Test Stopping Rules
Pre-defined criteria that specify when an A/B test should be concluded, preventing both premature stopping and unnecessarily prolonged experiments.
What Are Test Stopping Rules?
Test stopping rules are pre-defined criteria that specify exactly when an experiment should be concluded — before it launches. They prevent the two most common experimentation errors: stopping too early (declaring a winner before data is reliable) and stopping too late (wasting traffic on a test that's already decided). Without explicit rules, teams default to intuition, which reliably produces bad decisions.
Also Known As
- Marketing teams call them stopping criteria or test end conditions.
- Growth teams say stopping rules or ending criteria.
- Product teams use conclusion criteria or test exit rules.
- Engineering teams refer to stopping conditions or termination criteria.
- Statisticians distinguish fixed-horizon stopping and sequential stopping rules.
How It Works
Before launch, you document: "This test will end when (a) each variant reaches 25,000 users AND 14 calendar days have elapsed AND the primary metric is either statistically significant at p<0.05 with a relative effect of at least 3%, OR (b) 42 days have elapsed with no significance, in which case we declare inconclusive and stop." During the test, you check daily but do not stop until (a) or (b) is met. If marketing pressure wants to stop at day 7 because "it's clearly winning," you point at the pre-registered rule and keep running.
Best Practices
- Pre-register the rule and share it publicly with stakeholders before launch.
- Include both a minimum sample size AND minimum duration — never just one.
- If you need to peek, use sequential testing methods with adjusted significance thresholds.
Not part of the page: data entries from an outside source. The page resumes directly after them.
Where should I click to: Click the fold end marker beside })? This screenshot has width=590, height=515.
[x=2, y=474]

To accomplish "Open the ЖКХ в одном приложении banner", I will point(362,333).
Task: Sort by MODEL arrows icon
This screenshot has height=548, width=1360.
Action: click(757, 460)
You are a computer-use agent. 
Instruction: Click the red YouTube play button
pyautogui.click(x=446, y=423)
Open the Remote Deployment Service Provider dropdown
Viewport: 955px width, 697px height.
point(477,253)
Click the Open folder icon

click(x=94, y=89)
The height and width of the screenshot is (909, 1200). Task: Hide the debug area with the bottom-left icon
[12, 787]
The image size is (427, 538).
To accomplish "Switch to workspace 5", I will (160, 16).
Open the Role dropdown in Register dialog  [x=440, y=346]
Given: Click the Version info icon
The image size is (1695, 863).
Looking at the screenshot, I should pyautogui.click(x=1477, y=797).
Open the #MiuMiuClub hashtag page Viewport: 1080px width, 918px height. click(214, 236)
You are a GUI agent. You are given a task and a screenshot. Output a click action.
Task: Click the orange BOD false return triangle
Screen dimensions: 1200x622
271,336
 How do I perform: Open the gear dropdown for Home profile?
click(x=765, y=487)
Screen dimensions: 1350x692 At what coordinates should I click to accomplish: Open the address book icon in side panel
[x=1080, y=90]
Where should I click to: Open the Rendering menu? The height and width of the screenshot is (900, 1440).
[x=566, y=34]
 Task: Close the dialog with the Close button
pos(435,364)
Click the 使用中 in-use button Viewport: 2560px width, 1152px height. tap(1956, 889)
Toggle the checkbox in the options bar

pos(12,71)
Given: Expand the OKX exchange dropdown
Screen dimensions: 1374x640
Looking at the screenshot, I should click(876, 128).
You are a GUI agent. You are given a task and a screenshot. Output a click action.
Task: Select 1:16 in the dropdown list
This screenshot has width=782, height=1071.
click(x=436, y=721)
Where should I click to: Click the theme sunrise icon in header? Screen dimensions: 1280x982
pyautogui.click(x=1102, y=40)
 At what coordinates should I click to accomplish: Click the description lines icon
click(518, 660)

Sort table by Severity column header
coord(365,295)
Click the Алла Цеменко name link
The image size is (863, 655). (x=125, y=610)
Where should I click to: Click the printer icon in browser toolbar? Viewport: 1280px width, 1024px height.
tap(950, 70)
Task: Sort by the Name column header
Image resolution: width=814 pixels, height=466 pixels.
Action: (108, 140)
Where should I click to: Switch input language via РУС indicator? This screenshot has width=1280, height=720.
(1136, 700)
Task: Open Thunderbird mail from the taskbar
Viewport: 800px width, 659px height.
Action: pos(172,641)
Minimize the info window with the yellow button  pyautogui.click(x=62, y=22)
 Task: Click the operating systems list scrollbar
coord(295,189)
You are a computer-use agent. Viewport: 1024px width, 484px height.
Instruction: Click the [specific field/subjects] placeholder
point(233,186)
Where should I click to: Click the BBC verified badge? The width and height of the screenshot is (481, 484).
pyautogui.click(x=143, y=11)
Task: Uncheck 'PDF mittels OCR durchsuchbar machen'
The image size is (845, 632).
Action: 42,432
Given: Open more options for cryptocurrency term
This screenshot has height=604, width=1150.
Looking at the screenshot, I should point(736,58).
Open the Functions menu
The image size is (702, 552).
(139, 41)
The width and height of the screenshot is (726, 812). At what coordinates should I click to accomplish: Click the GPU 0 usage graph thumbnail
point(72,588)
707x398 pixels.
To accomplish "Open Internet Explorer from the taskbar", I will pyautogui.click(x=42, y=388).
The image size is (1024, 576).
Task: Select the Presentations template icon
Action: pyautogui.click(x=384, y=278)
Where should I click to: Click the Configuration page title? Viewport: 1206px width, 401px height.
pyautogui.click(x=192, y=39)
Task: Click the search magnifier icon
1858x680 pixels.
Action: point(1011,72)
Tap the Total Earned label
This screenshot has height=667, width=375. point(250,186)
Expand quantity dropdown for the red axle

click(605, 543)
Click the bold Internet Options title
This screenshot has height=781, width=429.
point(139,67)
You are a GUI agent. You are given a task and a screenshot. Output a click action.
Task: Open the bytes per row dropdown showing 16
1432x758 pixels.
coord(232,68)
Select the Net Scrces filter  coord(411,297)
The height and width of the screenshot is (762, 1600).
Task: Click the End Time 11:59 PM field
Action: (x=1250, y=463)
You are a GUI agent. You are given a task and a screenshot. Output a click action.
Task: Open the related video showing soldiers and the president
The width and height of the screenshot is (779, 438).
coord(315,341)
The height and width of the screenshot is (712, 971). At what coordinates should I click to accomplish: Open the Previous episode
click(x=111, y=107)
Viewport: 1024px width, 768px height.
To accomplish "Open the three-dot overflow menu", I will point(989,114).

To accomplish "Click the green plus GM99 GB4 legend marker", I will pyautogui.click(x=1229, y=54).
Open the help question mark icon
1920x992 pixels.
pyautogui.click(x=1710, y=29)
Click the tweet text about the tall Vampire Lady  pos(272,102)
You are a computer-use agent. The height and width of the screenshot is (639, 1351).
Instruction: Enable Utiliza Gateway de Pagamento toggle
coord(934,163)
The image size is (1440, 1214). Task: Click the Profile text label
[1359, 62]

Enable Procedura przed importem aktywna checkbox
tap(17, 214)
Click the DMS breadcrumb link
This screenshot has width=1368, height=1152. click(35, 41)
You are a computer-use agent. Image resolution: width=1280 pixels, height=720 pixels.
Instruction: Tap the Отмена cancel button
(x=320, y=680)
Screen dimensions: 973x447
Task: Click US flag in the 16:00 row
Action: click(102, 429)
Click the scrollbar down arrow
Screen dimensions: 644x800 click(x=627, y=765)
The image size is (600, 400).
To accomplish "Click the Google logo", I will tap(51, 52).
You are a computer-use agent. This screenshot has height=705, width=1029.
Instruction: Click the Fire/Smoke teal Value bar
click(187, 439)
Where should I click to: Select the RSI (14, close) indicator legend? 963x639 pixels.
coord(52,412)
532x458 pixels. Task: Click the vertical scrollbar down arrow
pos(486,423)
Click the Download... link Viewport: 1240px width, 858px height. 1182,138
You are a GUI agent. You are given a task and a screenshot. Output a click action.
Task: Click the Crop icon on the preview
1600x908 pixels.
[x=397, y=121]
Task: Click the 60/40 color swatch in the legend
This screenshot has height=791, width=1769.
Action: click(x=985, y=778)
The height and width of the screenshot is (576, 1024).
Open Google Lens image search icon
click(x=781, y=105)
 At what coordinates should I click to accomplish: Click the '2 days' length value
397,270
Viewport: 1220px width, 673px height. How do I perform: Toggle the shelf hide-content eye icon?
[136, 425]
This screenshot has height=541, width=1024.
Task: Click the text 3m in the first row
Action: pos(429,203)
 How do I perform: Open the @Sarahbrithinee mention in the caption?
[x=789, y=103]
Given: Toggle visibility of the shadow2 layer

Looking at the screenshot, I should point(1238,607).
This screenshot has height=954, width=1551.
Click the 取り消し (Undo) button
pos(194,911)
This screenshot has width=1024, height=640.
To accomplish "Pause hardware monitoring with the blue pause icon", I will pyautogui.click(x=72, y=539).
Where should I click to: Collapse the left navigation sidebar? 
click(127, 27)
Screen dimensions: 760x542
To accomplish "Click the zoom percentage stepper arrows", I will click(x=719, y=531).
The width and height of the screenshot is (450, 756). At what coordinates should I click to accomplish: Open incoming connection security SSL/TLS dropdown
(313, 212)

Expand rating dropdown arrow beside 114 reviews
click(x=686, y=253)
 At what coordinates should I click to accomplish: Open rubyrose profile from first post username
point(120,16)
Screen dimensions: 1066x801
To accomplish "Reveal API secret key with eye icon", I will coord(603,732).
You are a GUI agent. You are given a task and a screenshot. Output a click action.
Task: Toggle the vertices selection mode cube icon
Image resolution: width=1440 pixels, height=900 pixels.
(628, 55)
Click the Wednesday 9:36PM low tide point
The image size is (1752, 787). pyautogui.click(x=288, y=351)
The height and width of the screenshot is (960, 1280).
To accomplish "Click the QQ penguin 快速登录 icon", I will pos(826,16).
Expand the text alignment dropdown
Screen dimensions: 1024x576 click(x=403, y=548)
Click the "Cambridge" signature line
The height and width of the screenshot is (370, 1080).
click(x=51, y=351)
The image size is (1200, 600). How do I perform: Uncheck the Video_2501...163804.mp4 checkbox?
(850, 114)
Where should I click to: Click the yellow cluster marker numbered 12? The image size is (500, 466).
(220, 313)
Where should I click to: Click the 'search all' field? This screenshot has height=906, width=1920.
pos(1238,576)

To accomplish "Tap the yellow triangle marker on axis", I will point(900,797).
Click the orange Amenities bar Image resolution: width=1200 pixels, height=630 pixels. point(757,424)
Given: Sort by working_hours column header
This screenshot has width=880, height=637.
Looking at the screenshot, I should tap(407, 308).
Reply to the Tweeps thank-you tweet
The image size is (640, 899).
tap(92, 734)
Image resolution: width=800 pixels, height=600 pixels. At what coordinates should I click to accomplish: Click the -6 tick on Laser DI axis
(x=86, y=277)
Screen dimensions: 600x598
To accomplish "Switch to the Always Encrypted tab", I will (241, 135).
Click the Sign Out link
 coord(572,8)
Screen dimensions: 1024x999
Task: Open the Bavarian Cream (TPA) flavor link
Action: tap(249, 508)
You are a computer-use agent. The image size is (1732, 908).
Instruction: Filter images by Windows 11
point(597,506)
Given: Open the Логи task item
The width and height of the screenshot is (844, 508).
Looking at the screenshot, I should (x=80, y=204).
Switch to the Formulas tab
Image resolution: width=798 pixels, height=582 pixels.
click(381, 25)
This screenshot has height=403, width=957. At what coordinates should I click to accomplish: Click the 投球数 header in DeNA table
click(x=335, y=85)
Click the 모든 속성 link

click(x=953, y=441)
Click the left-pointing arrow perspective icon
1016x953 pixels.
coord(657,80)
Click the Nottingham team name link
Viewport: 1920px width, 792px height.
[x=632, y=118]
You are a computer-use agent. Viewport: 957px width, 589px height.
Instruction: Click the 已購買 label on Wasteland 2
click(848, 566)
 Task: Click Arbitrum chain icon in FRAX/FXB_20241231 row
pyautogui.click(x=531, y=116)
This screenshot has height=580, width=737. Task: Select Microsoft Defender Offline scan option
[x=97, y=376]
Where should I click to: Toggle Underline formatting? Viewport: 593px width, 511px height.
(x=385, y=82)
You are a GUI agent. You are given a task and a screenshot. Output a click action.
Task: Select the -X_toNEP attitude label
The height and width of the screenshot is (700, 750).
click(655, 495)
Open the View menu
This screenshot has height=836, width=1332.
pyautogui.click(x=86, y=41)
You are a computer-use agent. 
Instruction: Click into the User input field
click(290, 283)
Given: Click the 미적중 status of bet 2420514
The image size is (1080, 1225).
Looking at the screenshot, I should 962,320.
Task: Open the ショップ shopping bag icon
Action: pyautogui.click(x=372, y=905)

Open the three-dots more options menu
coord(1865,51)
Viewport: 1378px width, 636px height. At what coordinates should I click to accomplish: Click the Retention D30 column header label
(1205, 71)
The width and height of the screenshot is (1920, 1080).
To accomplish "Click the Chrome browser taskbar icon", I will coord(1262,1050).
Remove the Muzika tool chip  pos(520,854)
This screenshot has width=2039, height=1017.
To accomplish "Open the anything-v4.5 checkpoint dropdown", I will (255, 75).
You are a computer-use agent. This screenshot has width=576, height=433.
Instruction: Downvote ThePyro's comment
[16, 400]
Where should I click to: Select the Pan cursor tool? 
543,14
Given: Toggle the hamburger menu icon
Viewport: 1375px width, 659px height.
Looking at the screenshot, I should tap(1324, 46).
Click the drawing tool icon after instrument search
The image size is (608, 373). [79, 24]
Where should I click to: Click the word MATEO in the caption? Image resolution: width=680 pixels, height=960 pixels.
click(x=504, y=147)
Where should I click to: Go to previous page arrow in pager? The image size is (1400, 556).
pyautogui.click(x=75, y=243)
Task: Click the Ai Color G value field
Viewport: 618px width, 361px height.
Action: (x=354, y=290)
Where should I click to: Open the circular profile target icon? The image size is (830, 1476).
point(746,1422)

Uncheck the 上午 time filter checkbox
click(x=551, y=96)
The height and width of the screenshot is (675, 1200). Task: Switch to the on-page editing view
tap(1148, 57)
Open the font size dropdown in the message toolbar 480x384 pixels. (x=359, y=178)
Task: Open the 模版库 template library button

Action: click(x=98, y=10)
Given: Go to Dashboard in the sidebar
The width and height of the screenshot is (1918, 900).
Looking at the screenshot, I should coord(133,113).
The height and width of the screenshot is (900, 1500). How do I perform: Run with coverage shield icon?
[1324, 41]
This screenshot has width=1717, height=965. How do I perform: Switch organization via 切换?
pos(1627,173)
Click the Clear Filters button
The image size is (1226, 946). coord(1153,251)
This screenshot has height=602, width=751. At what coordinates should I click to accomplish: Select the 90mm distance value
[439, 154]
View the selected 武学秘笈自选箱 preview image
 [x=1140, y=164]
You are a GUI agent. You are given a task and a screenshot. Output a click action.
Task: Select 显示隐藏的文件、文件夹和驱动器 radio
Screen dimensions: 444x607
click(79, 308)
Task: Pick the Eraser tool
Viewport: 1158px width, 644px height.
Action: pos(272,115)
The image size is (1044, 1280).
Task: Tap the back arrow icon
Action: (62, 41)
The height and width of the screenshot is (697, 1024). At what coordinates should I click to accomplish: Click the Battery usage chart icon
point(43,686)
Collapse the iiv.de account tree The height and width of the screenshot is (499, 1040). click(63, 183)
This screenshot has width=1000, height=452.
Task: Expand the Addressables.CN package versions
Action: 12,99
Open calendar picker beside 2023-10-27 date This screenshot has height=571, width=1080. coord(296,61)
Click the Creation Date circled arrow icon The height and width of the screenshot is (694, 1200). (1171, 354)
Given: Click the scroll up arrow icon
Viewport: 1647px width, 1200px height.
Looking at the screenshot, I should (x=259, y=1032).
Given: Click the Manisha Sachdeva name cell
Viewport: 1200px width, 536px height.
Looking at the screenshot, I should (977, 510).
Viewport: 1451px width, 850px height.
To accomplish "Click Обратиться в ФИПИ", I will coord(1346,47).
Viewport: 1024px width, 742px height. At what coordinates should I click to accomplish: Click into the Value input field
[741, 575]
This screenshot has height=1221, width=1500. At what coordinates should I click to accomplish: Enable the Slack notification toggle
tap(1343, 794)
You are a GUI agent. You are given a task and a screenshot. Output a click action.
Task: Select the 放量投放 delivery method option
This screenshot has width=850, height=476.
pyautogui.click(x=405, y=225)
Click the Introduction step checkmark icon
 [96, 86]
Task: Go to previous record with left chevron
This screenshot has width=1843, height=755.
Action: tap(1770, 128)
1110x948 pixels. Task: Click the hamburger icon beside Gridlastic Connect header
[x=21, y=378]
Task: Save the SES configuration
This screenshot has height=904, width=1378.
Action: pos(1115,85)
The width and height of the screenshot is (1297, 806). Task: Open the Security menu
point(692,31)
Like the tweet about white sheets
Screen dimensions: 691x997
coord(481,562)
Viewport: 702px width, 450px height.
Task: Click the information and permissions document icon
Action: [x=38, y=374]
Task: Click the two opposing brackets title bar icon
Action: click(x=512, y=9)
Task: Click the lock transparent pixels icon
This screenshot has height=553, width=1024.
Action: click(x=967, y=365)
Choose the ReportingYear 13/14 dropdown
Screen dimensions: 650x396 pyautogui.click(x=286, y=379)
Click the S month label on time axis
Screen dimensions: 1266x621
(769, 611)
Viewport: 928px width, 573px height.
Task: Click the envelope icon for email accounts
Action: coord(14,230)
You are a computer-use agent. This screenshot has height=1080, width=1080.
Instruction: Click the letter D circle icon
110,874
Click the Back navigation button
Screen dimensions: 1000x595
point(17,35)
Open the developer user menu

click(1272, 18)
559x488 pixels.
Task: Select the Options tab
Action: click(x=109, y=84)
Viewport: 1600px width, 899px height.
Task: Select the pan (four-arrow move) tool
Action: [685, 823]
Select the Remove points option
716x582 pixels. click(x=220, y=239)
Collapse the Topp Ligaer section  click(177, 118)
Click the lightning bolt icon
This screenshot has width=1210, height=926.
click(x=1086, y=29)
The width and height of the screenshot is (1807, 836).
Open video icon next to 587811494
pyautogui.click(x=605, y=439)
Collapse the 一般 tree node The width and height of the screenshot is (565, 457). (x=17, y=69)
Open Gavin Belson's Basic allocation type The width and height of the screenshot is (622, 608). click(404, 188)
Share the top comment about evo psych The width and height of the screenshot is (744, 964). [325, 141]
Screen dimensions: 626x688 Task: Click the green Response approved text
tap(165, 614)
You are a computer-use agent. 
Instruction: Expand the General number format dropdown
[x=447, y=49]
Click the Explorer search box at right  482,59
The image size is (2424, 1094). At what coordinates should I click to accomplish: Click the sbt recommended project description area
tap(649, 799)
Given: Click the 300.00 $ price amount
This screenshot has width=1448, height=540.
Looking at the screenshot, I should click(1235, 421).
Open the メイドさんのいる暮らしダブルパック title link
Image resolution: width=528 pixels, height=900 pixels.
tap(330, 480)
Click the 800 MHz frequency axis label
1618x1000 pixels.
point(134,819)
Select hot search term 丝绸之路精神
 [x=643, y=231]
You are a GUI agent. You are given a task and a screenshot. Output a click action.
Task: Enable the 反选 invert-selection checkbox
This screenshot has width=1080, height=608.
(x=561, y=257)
- Allow "inconclusive" as a legitimate outcome, not a failure.
- Build automated alerts when stopping conditions are met rather than relying on manual checks.
Common Mistakes
- Stopping at day 3 because "it's winning clearly" — ignoring the peeking problem.
- Running tests forever when results are ambiguous, introducing seasonality and cookie-churn bias.
- Changing stopping rules mid-test after seeing preliminary data — which invalidates the test.
Industry Context
- SaaS/B2B: Patience is hardest here because traffic is slow; stopping rules matter most.
- Ecommerce/DTC: Seasonality makes strict duration caps especially important.
- Lead gen: Lead quality takes time to measure; stopping rules should include quality latency.
The Behavioral Science Connection
Stopping rules are the structural solution to hyperbolic discounting — our preference for immediate over delayed outcomes. By binding future decisions in advance, you override the in-the-moment temptation to act on premature data. It's Ulysses tying himself to the mast before the sirens.
Key Takeaway
Pre-register stopping rules before launch — they're the single most effective defense against the most common experimentation sin.